Lots of you are wondering, okay some of you, okay two of you are wondering, what is going on in my life. A few post ago, I mentioned that God was doing something to rock my world and no doubt He has.

Last Sunday was my last week serving on a church plant. The 3 1/2 year journey has never ceased to surprise me and even shock me. God has humbled me by using me, and taught me about building His church. After all this time, I've grown but not sure I know much more.

But I'm stepping out trying to use my slightly increased knowledge and a tremendous amount of faith growing a ministry out of my house. A year ago I began ministering to the misfit teenagers in my neighborhood and community. And now, well, they just keep coming. I just keep feeding them (both spaghetti and spiritual). For some reason God wants me to keep doing it, and on top of that, all these other things.

So now, I'm without a paying job, without a church, and without a clue as what to do next.
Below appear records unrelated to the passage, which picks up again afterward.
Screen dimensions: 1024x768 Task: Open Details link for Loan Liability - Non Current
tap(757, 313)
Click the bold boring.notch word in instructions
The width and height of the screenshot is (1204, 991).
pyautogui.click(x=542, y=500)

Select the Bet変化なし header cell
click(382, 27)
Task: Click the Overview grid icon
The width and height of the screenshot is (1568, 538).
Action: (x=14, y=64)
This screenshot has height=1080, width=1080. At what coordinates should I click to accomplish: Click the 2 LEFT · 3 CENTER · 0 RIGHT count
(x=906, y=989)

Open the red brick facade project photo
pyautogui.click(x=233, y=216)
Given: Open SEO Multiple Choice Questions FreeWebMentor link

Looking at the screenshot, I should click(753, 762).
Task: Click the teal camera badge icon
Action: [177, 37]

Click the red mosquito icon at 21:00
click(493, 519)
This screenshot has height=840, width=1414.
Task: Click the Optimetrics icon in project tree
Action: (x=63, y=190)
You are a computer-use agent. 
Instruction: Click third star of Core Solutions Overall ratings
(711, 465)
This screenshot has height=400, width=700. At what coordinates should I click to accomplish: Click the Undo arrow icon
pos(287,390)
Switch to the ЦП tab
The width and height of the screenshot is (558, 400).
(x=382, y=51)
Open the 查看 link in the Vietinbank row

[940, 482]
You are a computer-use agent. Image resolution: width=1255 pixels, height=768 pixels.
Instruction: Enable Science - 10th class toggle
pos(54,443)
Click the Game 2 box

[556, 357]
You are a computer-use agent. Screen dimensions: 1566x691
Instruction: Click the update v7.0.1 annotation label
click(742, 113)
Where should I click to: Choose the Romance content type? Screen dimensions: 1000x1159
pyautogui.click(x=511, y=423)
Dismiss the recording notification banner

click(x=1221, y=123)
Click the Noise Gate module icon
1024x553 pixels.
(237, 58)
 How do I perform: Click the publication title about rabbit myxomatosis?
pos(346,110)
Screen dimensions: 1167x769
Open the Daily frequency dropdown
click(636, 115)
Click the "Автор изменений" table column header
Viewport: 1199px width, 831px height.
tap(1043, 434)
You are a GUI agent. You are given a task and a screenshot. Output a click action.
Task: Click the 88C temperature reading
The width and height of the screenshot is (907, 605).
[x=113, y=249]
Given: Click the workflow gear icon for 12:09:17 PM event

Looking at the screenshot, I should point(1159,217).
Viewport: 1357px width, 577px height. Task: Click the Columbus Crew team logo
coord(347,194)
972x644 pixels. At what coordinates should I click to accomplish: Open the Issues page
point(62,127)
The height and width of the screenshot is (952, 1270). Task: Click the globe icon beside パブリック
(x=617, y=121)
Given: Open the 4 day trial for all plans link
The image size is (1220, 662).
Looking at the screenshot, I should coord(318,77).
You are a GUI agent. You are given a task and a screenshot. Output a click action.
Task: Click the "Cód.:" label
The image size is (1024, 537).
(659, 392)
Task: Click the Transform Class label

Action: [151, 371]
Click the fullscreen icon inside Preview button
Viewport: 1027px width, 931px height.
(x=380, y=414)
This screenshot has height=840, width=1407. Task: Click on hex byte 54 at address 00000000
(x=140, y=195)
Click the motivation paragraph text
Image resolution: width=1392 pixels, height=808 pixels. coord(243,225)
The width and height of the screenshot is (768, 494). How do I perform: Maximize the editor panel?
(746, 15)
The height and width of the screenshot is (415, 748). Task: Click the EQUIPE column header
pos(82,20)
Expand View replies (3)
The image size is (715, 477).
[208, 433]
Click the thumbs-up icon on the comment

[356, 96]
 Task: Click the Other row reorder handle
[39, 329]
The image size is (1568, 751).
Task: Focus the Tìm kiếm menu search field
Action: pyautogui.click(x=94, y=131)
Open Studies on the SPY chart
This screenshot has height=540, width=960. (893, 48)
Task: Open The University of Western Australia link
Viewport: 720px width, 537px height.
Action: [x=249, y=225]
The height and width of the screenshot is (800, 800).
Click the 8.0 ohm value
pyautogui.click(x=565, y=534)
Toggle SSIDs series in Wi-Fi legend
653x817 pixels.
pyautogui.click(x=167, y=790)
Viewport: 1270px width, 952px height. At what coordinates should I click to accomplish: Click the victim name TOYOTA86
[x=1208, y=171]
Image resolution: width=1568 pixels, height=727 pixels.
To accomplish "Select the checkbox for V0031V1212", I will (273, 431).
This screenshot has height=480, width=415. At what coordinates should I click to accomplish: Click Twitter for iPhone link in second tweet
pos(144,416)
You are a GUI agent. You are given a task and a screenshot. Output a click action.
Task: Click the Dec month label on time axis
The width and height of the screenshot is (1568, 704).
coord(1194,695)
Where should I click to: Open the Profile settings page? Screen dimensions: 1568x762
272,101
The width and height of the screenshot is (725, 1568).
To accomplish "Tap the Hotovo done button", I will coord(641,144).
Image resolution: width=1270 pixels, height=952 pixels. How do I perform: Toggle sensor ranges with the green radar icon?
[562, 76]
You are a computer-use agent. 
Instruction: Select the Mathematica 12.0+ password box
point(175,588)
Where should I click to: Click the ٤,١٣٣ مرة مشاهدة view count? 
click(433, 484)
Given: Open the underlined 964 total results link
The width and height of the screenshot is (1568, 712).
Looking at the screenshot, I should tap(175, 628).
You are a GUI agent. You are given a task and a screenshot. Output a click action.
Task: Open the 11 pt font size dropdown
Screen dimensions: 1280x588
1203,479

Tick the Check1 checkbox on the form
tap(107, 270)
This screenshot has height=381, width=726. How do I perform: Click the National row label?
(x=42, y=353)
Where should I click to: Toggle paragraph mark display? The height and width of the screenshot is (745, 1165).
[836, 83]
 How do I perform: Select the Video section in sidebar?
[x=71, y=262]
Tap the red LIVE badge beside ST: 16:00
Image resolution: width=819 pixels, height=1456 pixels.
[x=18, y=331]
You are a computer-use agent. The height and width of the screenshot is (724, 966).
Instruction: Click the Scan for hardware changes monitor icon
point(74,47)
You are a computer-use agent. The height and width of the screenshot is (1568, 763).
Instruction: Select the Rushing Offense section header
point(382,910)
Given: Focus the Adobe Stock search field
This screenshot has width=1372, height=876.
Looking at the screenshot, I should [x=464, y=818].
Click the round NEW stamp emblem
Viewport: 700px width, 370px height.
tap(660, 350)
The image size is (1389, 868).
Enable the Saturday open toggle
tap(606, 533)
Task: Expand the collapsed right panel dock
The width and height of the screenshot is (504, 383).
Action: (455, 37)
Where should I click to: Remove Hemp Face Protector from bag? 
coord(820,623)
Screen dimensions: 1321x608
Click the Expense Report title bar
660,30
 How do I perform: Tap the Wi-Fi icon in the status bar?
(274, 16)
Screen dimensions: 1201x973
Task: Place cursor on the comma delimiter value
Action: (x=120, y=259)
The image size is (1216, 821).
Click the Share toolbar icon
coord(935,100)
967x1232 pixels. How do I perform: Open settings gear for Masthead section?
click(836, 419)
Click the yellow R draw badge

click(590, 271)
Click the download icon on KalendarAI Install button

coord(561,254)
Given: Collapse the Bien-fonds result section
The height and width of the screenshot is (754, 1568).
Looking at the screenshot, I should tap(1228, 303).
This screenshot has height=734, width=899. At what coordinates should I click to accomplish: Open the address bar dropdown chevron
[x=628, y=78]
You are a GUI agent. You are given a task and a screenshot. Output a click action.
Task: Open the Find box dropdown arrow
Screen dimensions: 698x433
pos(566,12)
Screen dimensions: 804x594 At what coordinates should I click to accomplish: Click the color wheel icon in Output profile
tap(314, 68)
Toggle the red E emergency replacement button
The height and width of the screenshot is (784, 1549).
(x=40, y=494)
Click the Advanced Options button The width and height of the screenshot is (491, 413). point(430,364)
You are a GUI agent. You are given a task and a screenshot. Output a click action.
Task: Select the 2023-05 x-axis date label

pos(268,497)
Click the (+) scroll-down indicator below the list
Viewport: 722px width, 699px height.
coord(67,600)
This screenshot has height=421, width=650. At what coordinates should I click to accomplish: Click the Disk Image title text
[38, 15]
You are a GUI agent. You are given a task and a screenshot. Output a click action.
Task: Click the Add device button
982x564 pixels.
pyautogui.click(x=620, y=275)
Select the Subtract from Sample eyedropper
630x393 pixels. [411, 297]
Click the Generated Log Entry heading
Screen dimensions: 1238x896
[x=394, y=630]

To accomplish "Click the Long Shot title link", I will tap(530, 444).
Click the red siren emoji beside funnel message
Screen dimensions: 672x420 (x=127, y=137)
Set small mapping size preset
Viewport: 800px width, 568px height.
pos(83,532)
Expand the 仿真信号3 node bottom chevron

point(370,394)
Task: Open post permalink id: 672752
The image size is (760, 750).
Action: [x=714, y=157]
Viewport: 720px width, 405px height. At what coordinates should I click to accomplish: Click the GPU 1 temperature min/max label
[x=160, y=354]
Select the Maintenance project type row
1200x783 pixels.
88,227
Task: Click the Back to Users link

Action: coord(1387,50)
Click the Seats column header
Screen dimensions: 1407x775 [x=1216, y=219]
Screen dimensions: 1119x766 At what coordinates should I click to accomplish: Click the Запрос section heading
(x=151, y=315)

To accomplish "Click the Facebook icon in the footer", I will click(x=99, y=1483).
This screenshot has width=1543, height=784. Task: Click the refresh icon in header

But I'm certain, pretty certain, that I'm exactly where I need to be. I just have to figure out exactly how to do it.

I have to find some rhythm in my days, and accomplish something, anything, before the sun goes down bringing in the night, which brings another day. My greatest fear in all of this is wasting time accomplishing nothing. I'm pretty good at nothing. I can do days and days of nothing. I'm hoping that this will make the somethings, the anythings, mean so much more.

So for the two of you that asked, thank you. Pray for me. And since I have so much time on my hands, how can I pray for you? Comment and let me know.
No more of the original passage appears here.